Он пригвожден к кресту. Свисают ноги.
Все три распятья — равной высоты.
Христос не в центре. Он — всего лишь третий.
Он с черной бородой и не похож
На поздние свои изображенья.
Суровый иудей. Я не встречал
Его ни разу, но искал годами
И, сколько б ни осталось, буду впредь.
Он мучится, не проронив ни звука.
Изранен лоб колючками венца.
Ему не слышно, как над ним смеются:
Агония не внове для толпы,
Не все ль равно — его или другая?
Он пригвожден к кресту. Мелькают мысли
О царствии, обещанном ему,
О женщине, потерянной навеки.
Ни гностиков, ни богословов он
Не знает, ни Единого в трех лицах,
Ни Оккамова лезвия, ни храмов,
Ни литургии, ни порфир, ни митр,
Ни Гутрума, крещенного мечом,
Ни палача и гибнущих за веру,
Ни крестоносцев и ни Жанны Д'Арк,
Ни пап, благословляющих оружье.
Он знает, что не бог, а человек
И что умрет.
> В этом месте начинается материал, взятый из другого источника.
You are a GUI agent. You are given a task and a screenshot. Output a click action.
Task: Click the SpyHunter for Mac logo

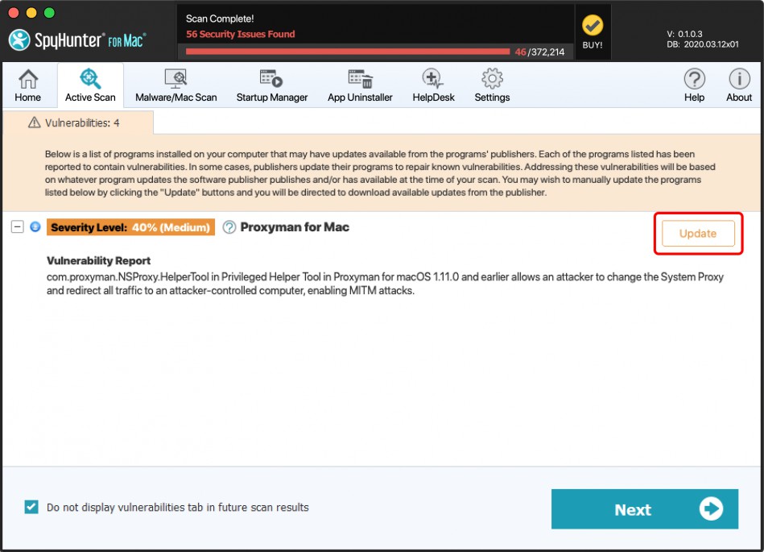click(x=77, y=39)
Но мучает не это,
А сталь гвоздей — вот что больней всего.
Ведь он не грек, не римлянин. Он стонет.
Нам остаются дивный блеск метафор
И таинство прощенья, без следа
Стирающего прошлое. (Так пишет
Один ирландец, брошенный в застенок.)
Душа, томясь, торопит свой конец.
Смеркается. Его уже не стало.
Лишь муха проползает по плечу…
И что мне, кажется, в его мученьях,
Когда я сам здесь мучаюсь сейчас?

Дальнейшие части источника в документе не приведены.